§ **TASK INSTRUCTIONS**
Could you reproduce the lines below from the one with "44 (113, 1812)" through the one with "Téléphone: (39, 1812)"? Keep both ends and add nothing.
─── RECORDS FOR THIS TASK ───
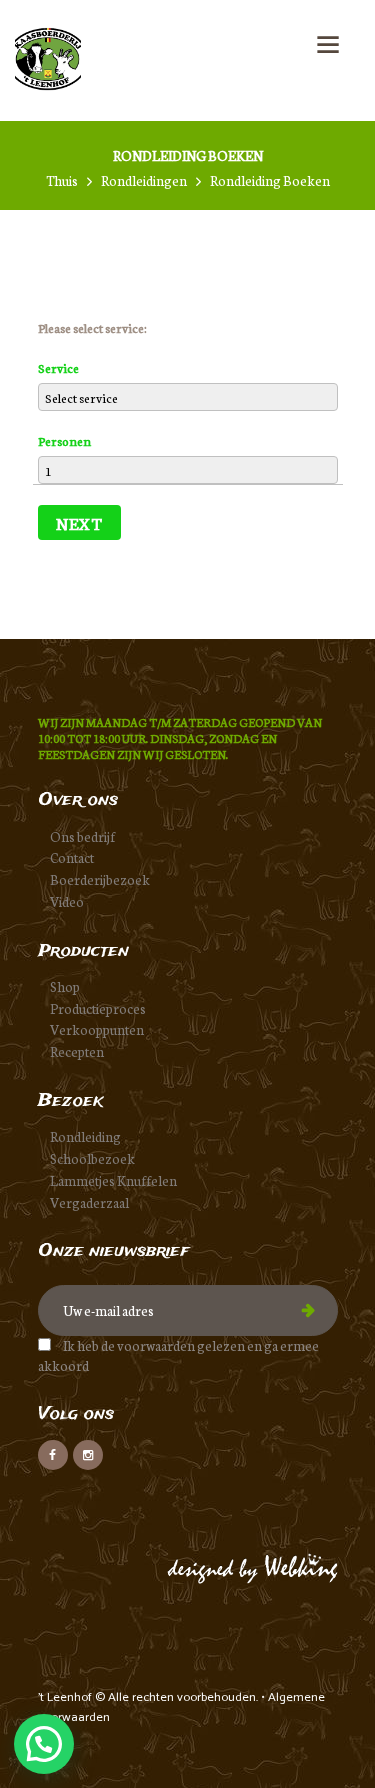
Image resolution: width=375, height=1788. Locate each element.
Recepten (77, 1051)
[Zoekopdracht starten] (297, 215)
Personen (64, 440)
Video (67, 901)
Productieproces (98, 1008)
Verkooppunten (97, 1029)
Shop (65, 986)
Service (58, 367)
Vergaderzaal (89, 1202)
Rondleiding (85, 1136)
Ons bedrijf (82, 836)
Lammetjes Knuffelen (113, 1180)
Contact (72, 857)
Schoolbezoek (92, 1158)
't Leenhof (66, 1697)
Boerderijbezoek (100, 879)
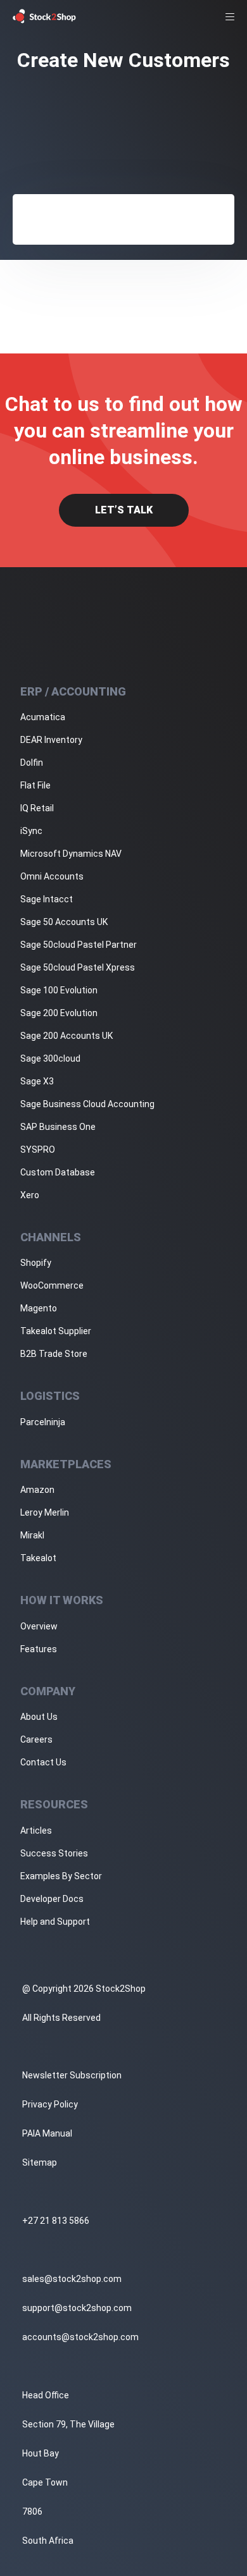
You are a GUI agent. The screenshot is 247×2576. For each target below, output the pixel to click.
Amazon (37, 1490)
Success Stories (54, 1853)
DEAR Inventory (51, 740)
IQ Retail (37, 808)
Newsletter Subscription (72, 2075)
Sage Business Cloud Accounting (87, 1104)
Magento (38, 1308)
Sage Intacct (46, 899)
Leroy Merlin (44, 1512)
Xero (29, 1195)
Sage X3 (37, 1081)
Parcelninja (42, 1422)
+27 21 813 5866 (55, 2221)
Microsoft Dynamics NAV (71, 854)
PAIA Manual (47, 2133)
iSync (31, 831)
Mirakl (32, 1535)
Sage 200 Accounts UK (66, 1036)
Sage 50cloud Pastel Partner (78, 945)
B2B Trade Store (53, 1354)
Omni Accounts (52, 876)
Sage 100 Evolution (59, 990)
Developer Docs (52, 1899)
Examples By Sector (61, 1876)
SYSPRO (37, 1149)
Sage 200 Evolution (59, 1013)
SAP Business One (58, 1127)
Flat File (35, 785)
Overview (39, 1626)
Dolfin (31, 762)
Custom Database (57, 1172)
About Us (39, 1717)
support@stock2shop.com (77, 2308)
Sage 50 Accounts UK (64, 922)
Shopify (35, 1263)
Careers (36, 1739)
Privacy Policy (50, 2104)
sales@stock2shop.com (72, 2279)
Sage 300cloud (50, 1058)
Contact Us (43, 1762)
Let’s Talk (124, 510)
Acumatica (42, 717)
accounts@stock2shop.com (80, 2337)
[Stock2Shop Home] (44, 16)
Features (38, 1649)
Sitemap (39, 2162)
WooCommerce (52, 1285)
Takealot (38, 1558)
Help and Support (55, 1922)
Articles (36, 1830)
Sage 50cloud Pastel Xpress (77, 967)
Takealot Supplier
───
─── RECORDS FOR THIS TASK ───
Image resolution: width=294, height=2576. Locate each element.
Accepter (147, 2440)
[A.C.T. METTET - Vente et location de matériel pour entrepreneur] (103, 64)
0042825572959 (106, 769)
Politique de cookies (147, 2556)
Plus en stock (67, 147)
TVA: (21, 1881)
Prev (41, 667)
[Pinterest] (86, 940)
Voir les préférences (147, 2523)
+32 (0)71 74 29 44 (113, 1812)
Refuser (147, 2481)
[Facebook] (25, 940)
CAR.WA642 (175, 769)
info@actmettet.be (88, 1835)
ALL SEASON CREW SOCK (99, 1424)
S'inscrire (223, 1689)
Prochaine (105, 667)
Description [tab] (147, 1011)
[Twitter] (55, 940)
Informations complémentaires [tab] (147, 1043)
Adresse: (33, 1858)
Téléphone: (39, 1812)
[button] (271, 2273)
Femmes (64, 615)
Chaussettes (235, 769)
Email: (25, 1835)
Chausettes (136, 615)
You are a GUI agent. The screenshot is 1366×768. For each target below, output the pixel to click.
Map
───
§ **EXERCISE ANSWER**
+32 (0)71 74 29 44 (113, 1812)
Refuser (147, 2481)
[Facebook] (25, 940)
CAR.WA642 (175, 769)
info@actmettet.be (88, 1835)
ALL SEASON CREW SOCK (99, 1424)
S'inscrire (223, 1689)
Prochaine (105, 667)
Description [tab] (147, 1011)
[Twitter] (55, 940)
Informations complémentaires [tab] (147, 1043)
Adresse: (33, 1858)
Téléphone: (39, 1812)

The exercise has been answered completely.